Objective: Return every line of the material below that contains the string "width", copying each one in full.

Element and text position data
========
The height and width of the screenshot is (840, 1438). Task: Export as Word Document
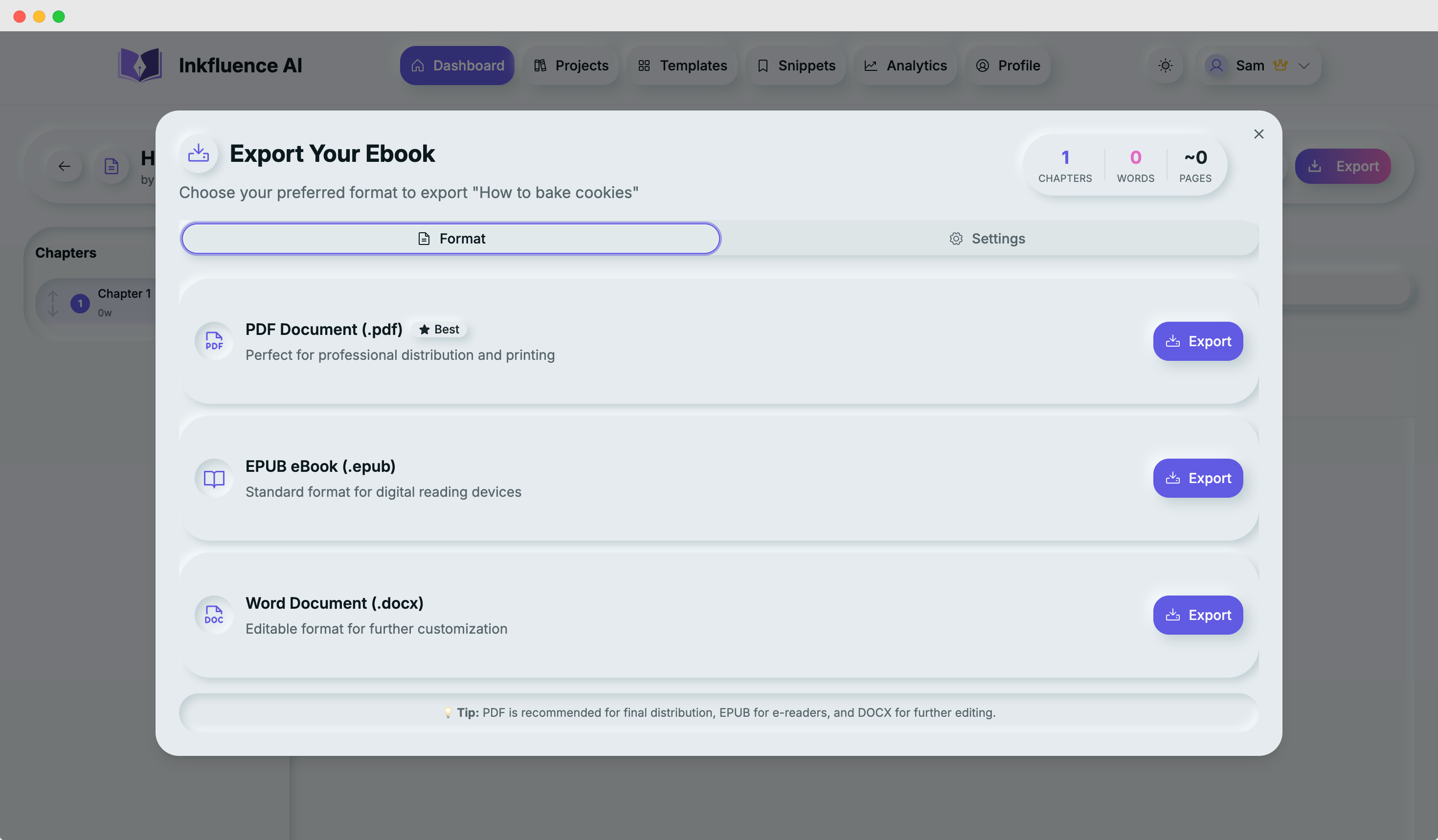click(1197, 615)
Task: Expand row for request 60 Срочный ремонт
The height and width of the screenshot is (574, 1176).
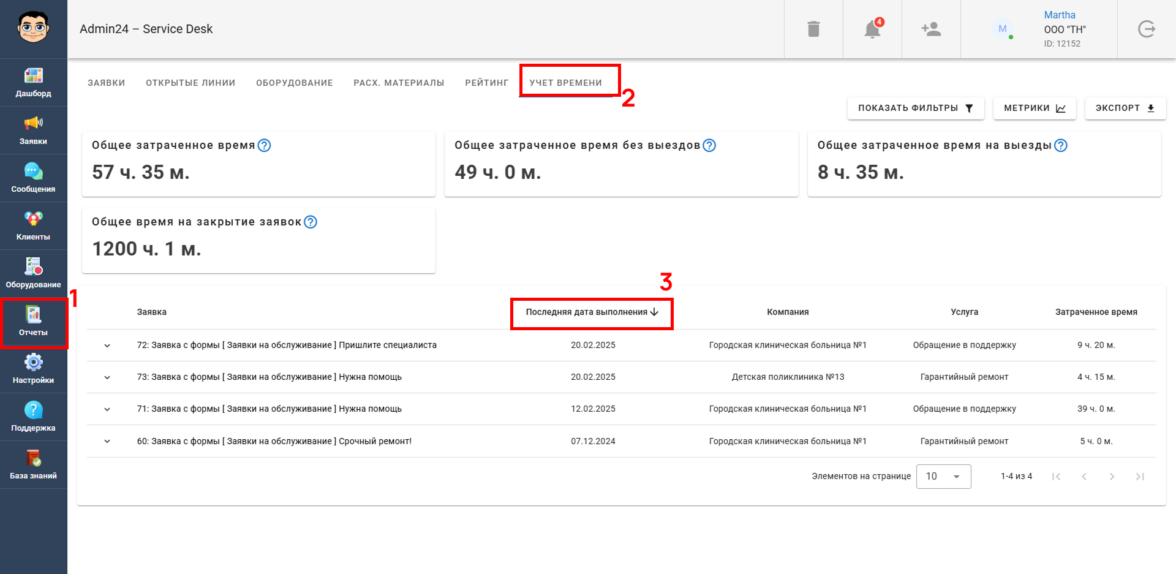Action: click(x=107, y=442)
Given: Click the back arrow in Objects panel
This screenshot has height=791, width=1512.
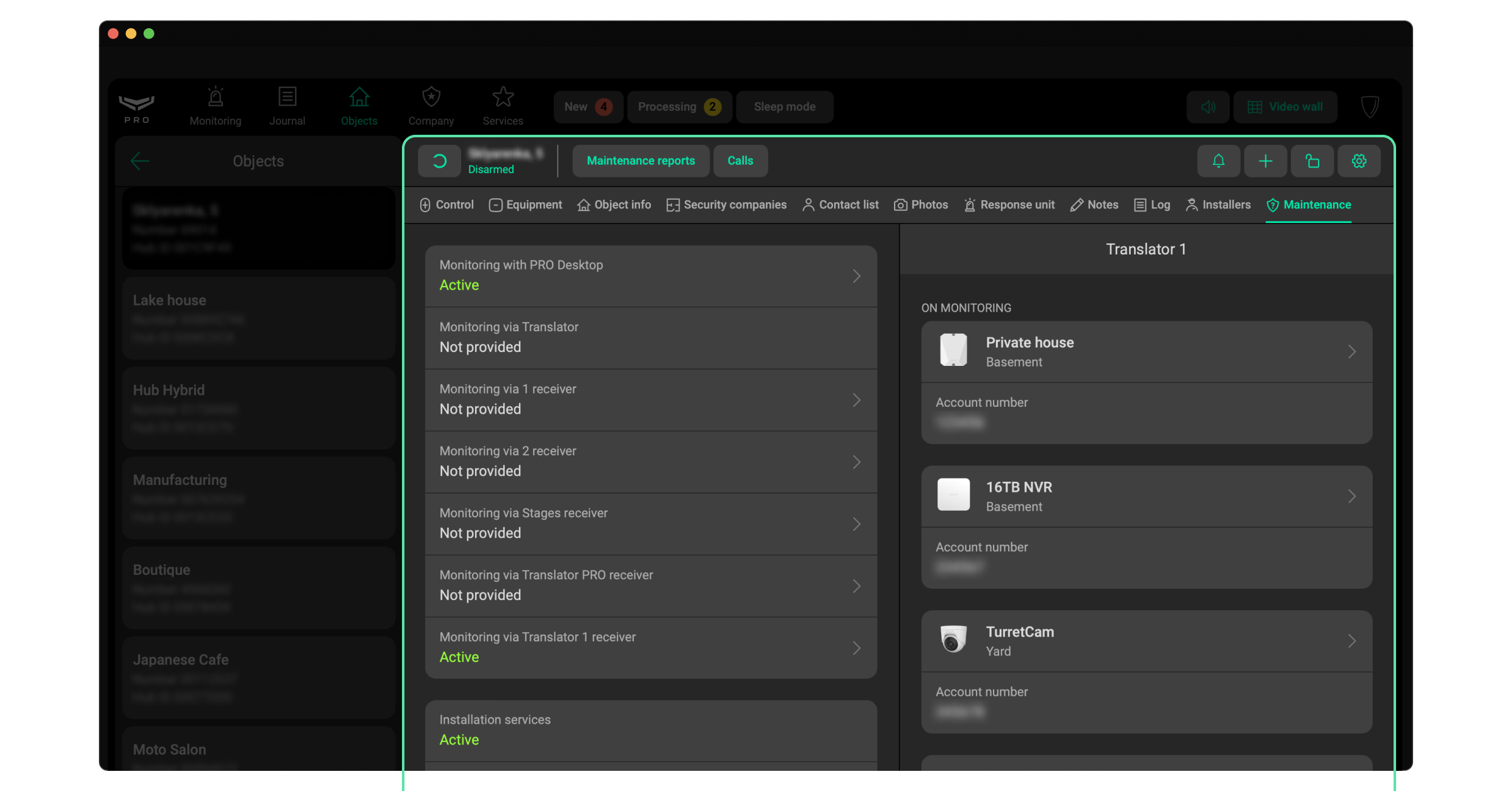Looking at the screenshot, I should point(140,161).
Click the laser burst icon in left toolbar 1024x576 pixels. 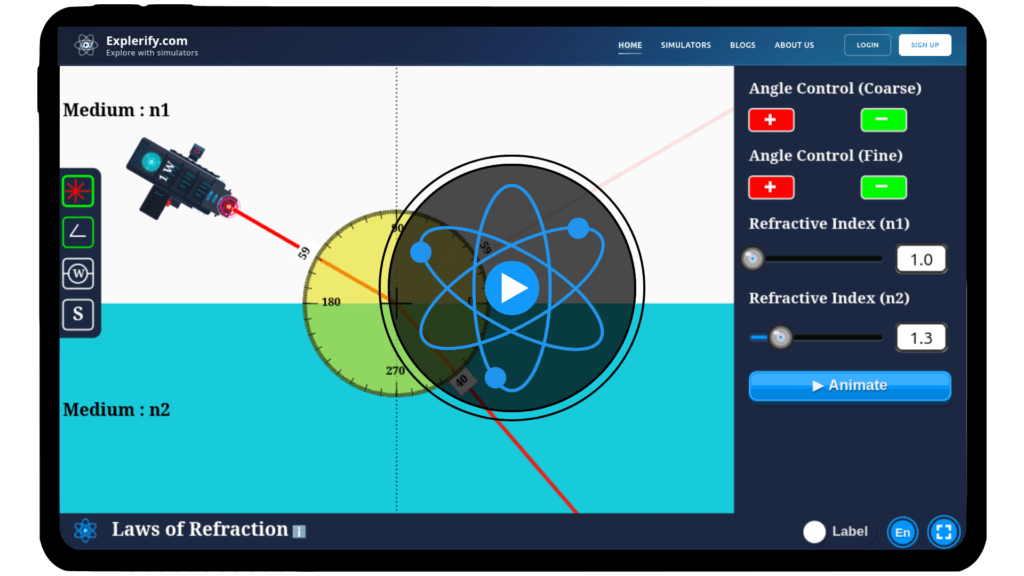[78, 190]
========
Result of the exercise:
The height and width of the screenshot is (840, 1438). Task: Export as Word Document
The height and width of the screenshot is (574, 1176).
This screenshot has height=791, width=1512.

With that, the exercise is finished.